両肩を掴まれて、あやうく後ろに倒れそうになる。

老婆ヴェサだ。

「二人への攻撃はあたしが防ぐ。
援護もしようじゃないか。」
「ばあちゃん、無茶しちゃだめだよ。」
「何が無茶なものか!
槍でも鉄砲でも持ってくるがいい・・・!!」

シェブロンが仲介に立った。

「ヴェサさん、心強い限りです。
彼女たちの援護をお願いしますが、フィヲに会うまで、どうかお体だけはご自愛ください。
万一、接近戦になった場合、“LIFE”の魔法陣が有効です。
魔力の消耗がありません。
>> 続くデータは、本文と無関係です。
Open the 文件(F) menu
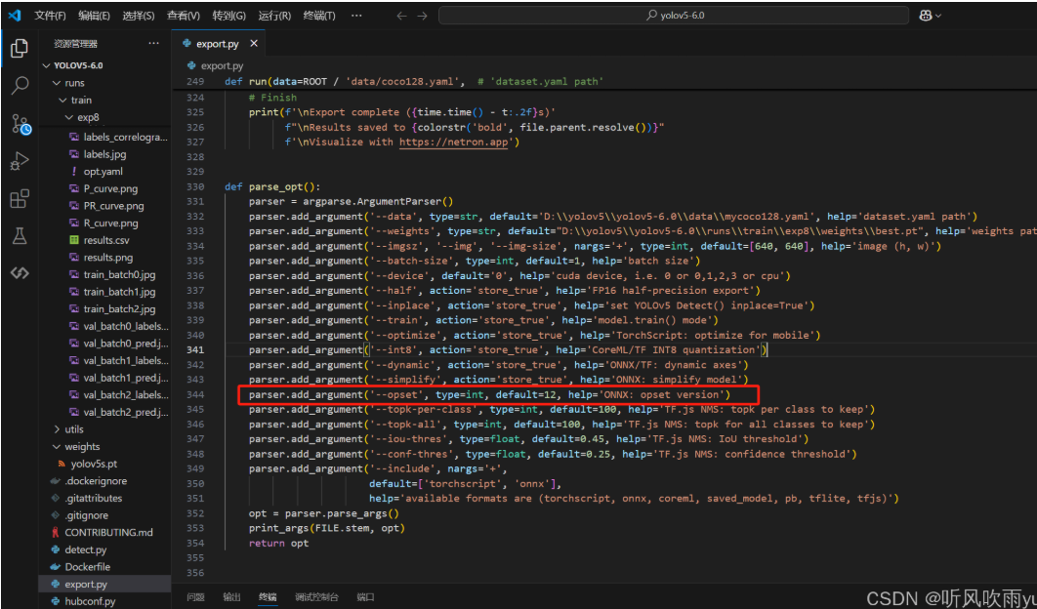The image size is (1037, 609). tap(50, 16)
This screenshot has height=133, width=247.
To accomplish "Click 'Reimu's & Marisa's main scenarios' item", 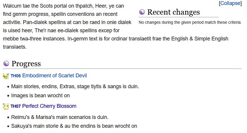I will [x=60, y=117].
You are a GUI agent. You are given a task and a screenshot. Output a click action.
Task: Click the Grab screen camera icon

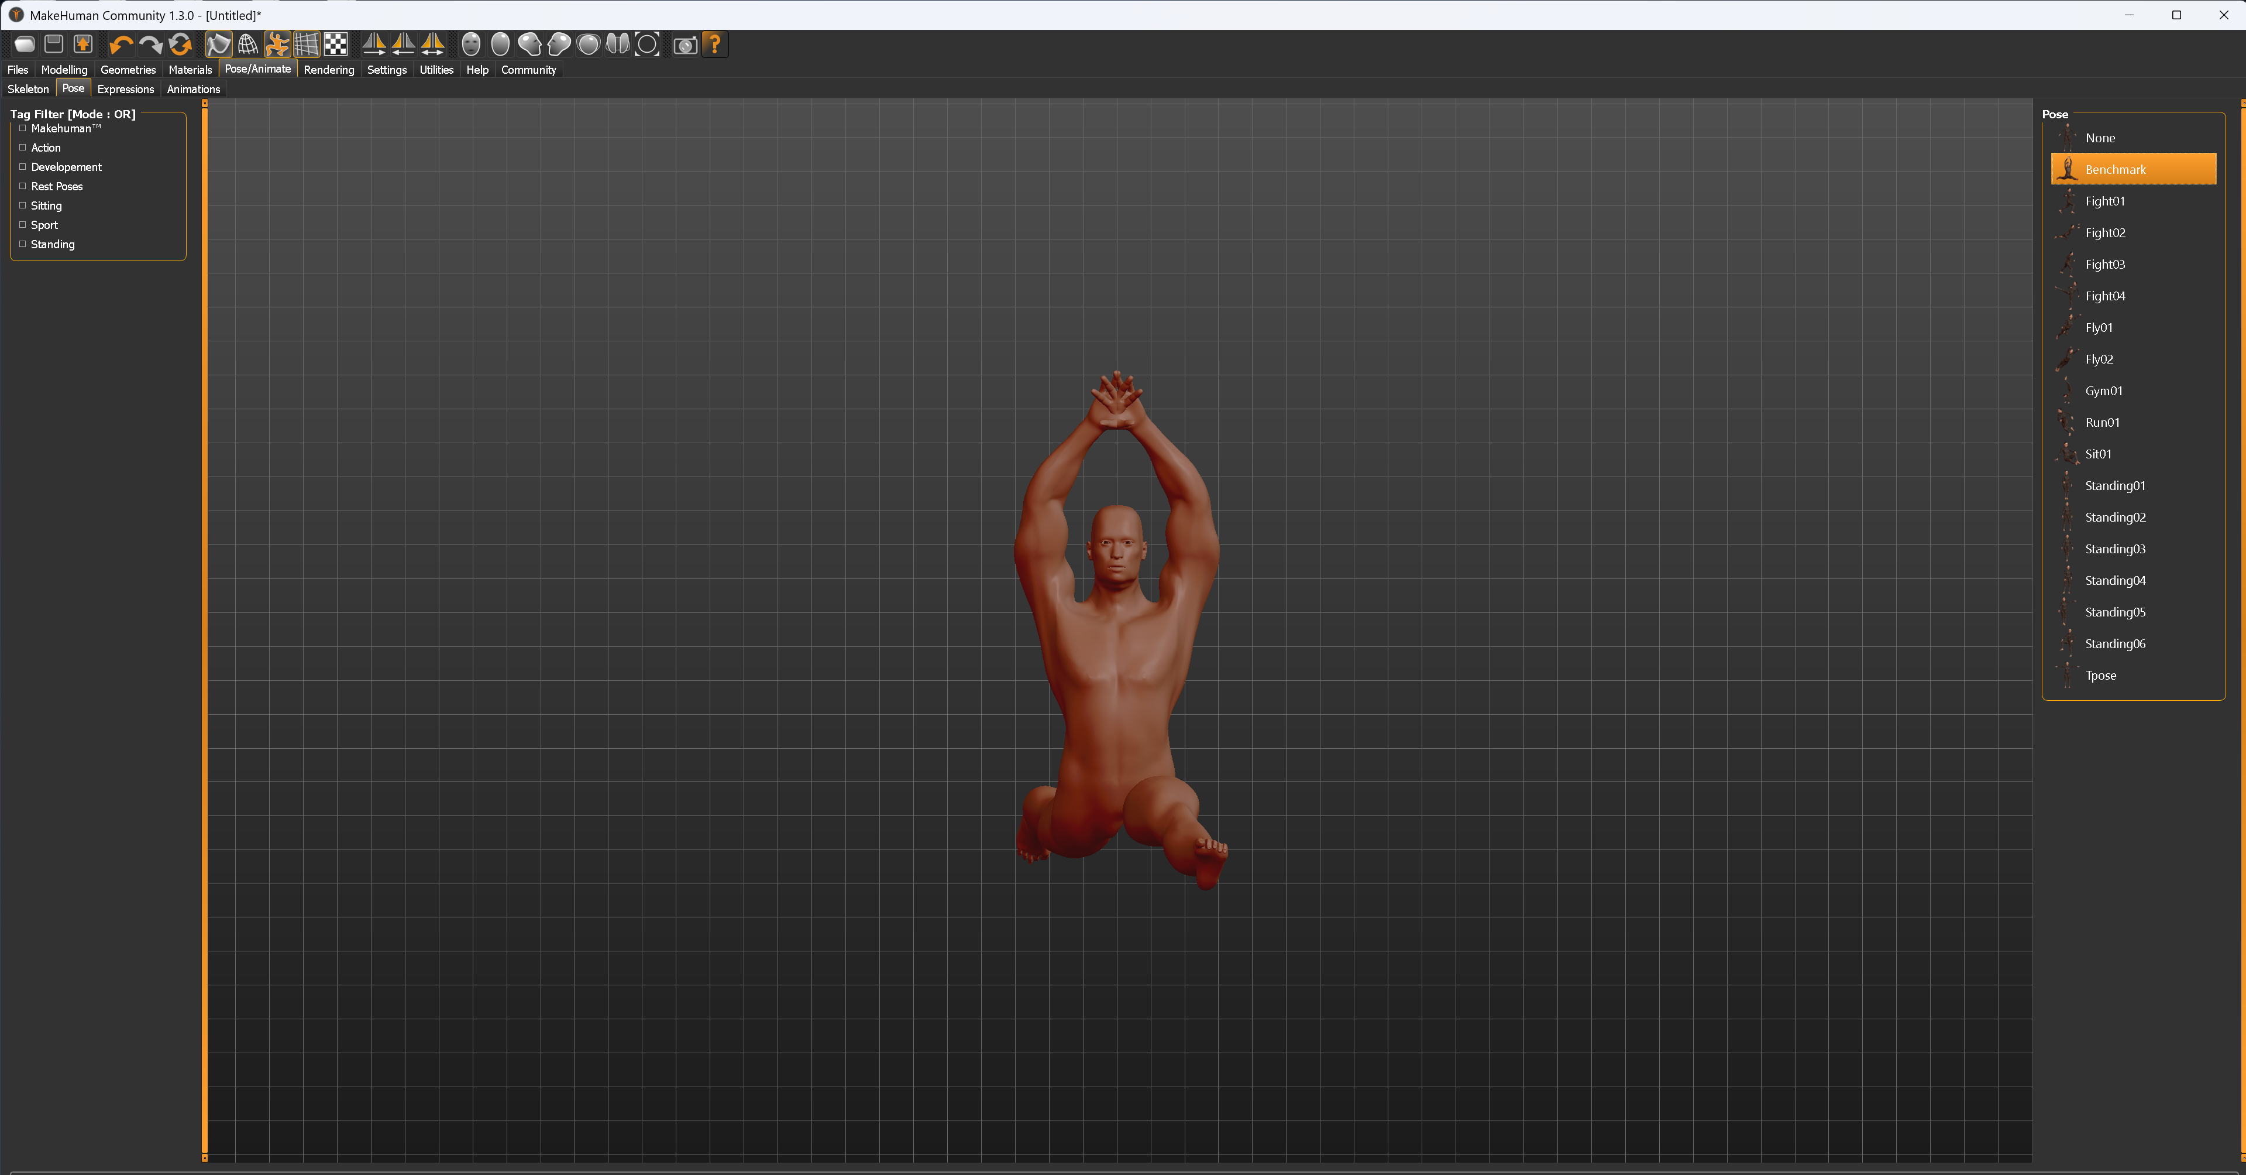[x=685, y=44]
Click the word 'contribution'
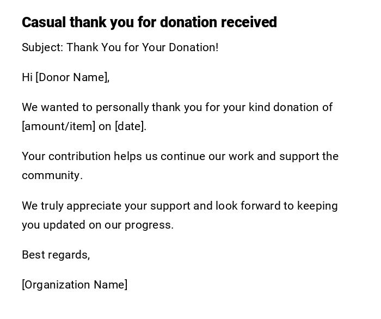Viewport: 381px width, 319px height. (x=79, y=156)
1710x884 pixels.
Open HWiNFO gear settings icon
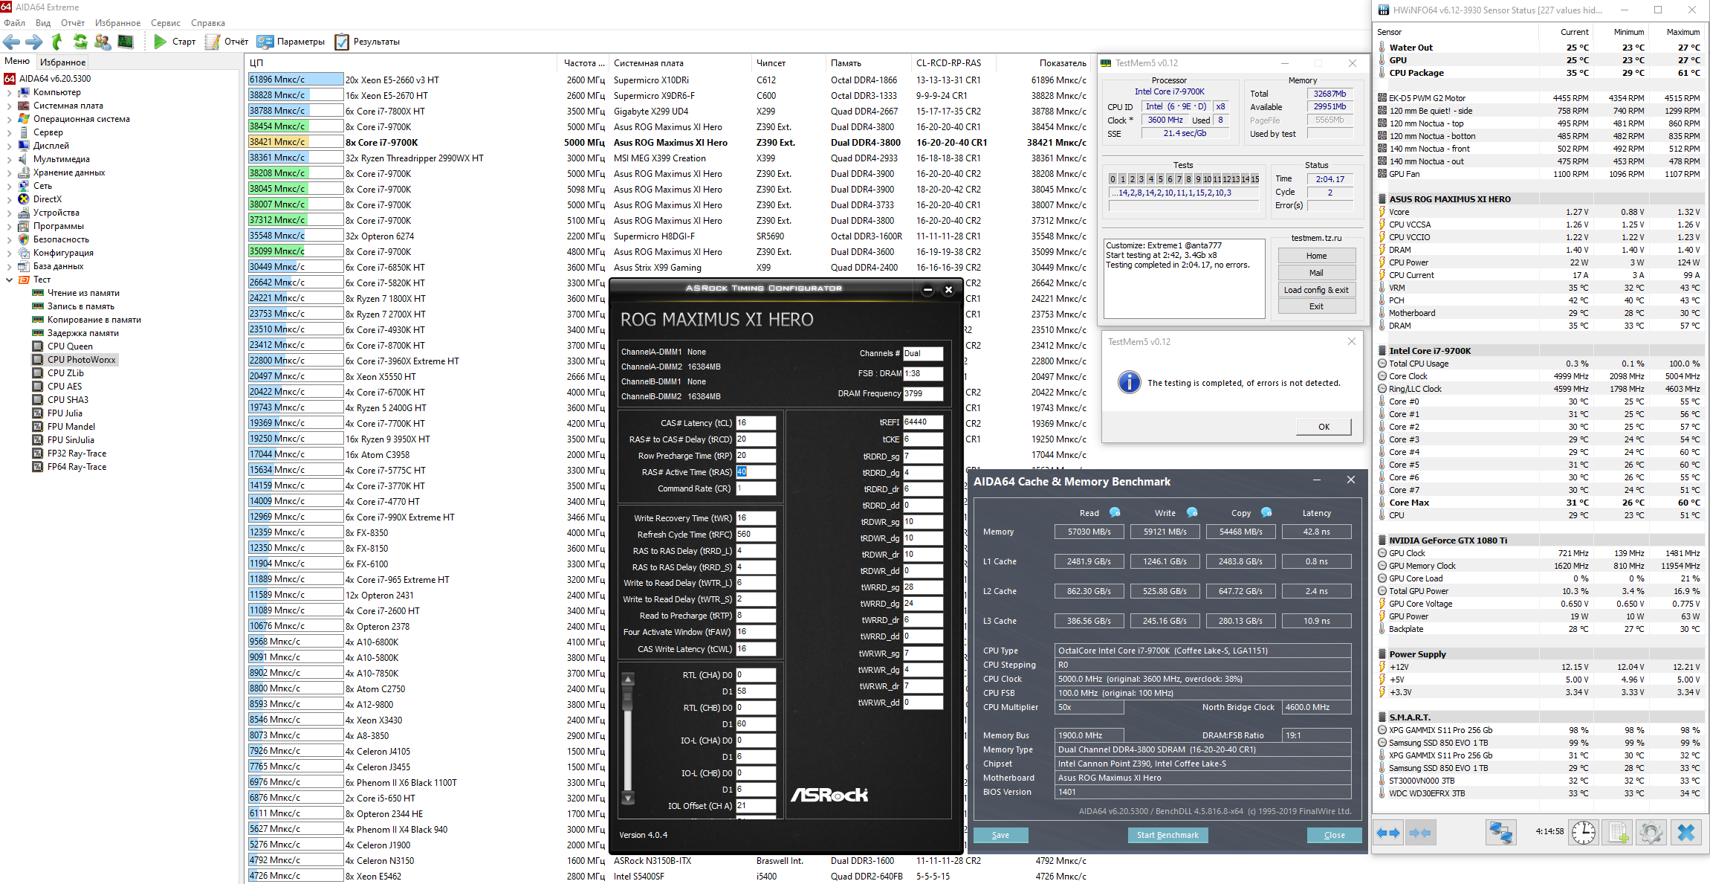coord(1651,833)
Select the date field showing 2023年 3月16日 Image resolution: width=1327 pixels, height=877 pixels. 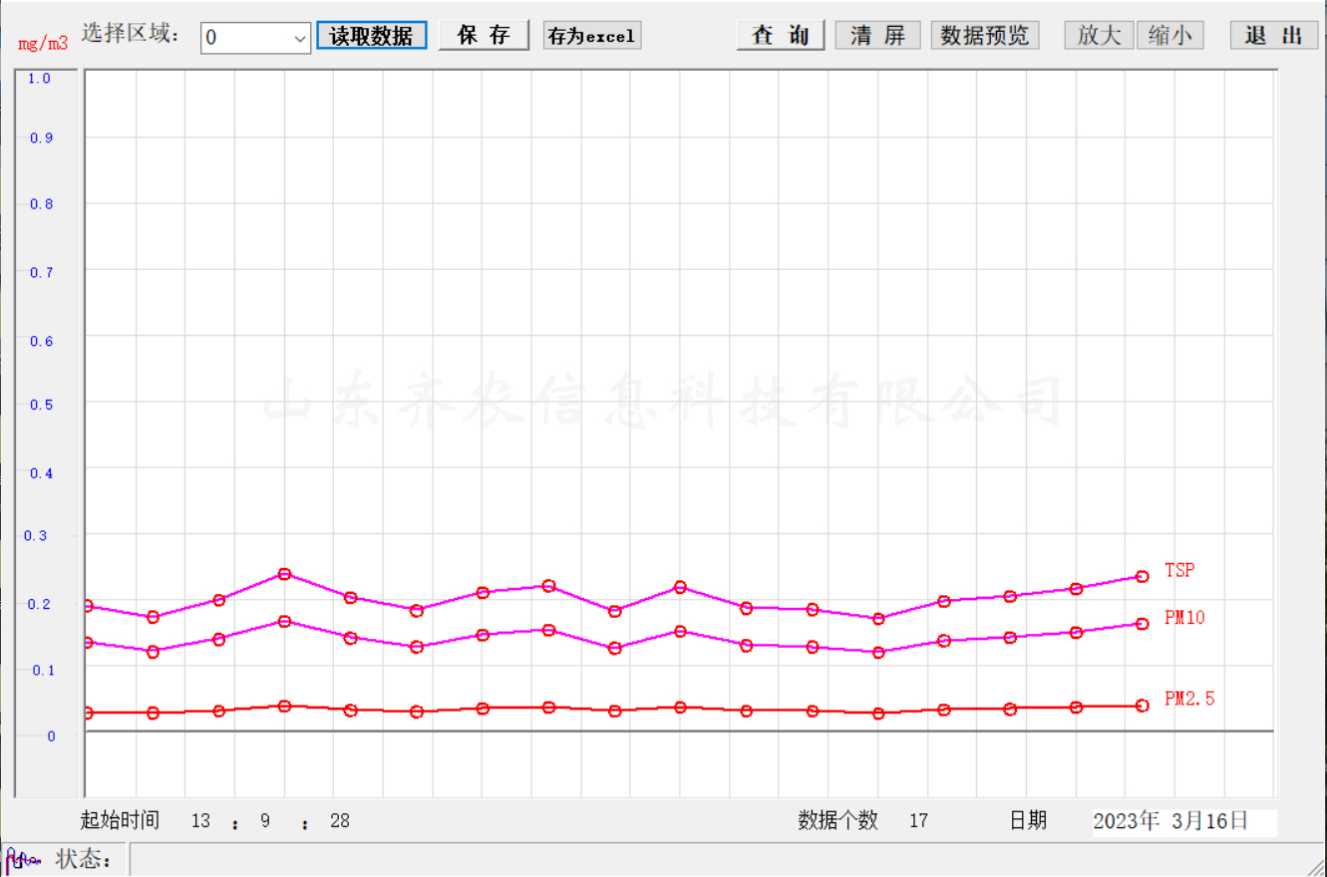tap(1182, 821)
」

出陣を許されると、急に涙もろい近頃のヴェサに戻った。

バミーナとナーズンが声を励まして誓う。

「上陸後はわたしたちがヴェサさんを必ずお守りします。」

それぞれが船に乗り込むと、ザンダは主艦の脇に降ろされた小舟の所へ行った。
動力は積んでいるものの、奇襲するには速度が足りない。

ザンダが魔法で飛ばすのである。

「右翼の艦隊がすぐに上陸する。
それまで住民を避難させながら東の森へ抜けてくれ。
そこにLIFE騎士団のみんながいる。」

女性兵士二人が頷き合った。

「ザンダ、油断するんじゃないよ。
くれぐれも先生にお怪我のないように。
・・・あとのことは任せたからね。」

勢いよくボートが水上を滑走していった。

早くも港から銃撃が起こる。

ヴェサのバリアで守られ、一気に陸まで飛び移ったナーズンは敵地へ駆け込む。
バミーナがヴェサを抱き上げて上陸した。

彼女たちの戦いをよく知るムゾール=ディフが双眼鏡を見ながら合図した。
開戦を知らせる花火が3発打ち上がる。

ズドーン。

ハムヒルドの艦から強力な砲弾が港へ打ち込まれると、陸地の一部が崩れ落ちて海に流れた。
港は混乱状態となり、ナーズンとバミーナの声に、人々は北を指して走り、王国兵らが立ち塞がってきた。